Re: Loophole in async page I/O

From: Hao_Xu <haoxu@linux.alibaba.com>
To: Jens Axboe <axboe@kernel.dk>,
	Matthew Wilcox <willy@infradead.org>,
	io-uring@vger.kernel.org
Cc: Johannes Weiner <hannes@cmpxchg.org>,
	Andrew Morton <akpm@linux-foundation.org>
Subject: Re: Loophole in async page I/O
Date: Thu, 15 Oct 2020 20:17:25 +0800	[thread overview]
Message-ID: <ebc1be1f-6bea-044c-3467-d1f6c74ace11@linux.alibaba.com> (raw)

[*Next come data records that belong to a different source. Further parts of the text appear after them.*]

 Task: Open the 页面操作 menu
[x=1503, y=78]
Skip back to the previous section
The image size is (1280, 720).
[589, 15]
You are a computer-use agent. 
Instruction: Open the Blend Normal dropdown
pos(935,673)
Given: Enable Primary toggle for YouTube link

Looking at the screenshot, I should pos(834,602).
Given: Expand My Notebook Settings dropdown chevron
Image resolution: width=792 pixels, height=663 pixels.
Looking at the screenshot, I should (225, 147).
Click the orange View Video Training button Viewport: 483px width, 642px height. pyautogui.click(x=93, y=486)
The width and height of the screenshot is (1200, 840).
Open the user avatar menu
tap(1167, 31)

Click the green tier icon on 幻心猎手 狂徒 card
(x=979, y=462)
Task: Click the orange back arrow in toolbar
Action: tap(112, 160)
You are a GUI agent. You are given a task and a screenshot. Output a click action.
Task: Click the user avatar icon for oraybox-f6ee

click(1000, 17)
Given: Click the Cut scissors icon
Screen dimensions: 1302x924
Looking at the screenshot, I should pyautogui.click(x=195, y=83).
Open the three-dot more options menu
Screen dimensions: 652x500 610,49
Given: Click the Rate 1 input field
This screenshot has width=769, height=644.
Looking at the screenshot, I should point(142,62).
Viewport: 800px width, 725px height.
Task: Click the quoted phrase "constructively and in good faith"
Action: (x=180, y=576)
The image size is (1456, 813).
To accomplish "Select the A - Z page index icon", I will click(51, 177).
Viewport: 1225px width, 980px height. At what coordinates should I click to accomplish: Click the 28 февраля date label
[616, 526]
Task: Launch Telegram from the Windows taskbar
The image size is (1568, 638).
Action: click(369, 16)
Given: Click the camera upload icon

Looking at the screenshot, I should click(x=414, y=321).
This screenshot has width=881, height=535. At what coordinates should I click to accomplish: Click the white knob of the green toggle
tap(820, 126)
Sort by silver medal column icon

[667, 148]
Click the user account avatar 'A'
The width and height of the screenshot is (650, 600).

In-Reply-To: <d8e87cb0-3880-742f-9478-6d71b5406b19@linux.alibaba.com>

在 2020/10/15 下午7:27, Hao_Xu 写道:
> 在 2020/10/15 上午4:57, Jens Axboe 写道:
>> On 10/14/20 2:31 PM, Hao_Xu wrote:
>>> Hi Jens,
>>> I've done some tests for the new fix code with readahead disabled from
>>> userspace. Here comes some results.
>>> For the perf reports, since I'm new to kernel stuff, still investigating
>>> on it.
>>> I'll keep addressing the issue which causes the difference among the
>>> four perf reports(in which the  copy_user_enhanced_fast_string() catches
>>> my eyes)
>>>
>>> my environment is:
>>>       server: physical server
>>>       kernel: mainline 5.9.0-rc8+ latest commit 6f2f486d57c4d562cdf4
>>>       fs: ext4
>>>       device: nvme ssd
>>>       fio: 3.20
>>>
>>> I did the tests by setting and commenting the code:
>>>       filp->f_mode |= FMODE_BUF_RASYNC;
>>> in fs/ext4/file.c ext4_file_open()
>>
>> You don't have to modify the kernel, if you use a newer fio then you can
>> essentially just add:
>>
>> --force_async=1
>>
>> after setting the engine to io_uring to get the same effect. Just a
>> heads up, as that might make it easier for you.
>>
>>> the IOPS with readahead disabled from userspace is below:
>>>
>>> with new fix code(force readahead)
>>> QD/Test        FMODE_BUF_RASYNC set    FMODE_BUF_RASYNC not set
>>> 1                    10.8k                  10.3k
>>> 2                    21.2k                  20.1k
>>> 4                    41.1k                  39.1k
>>> 8                    76.1k                  72.2k
>>> 16                   133k                   126k
>>> 32                   169k                   147k
>>> 64                   176k                   160k
>>> 128                  (1)187k                (2)156k
>>>
>>> now async buffered reads feature looks better in terms of IOPS,
>>> but it still looks similar with the async buffered reads feature in the
>>> mainline code.
>>
>> I'd say it looks better all around. And what you're completely
>> forgetting here is that when FMODE_BUF_RASYNC isn't set, then you're
>> using QD number of async workers to achieve that result. Hence you have
>> 1..128 threads potentially running on that one, vs having a _single_
>> process running with FMODE_BUF_RASYNC.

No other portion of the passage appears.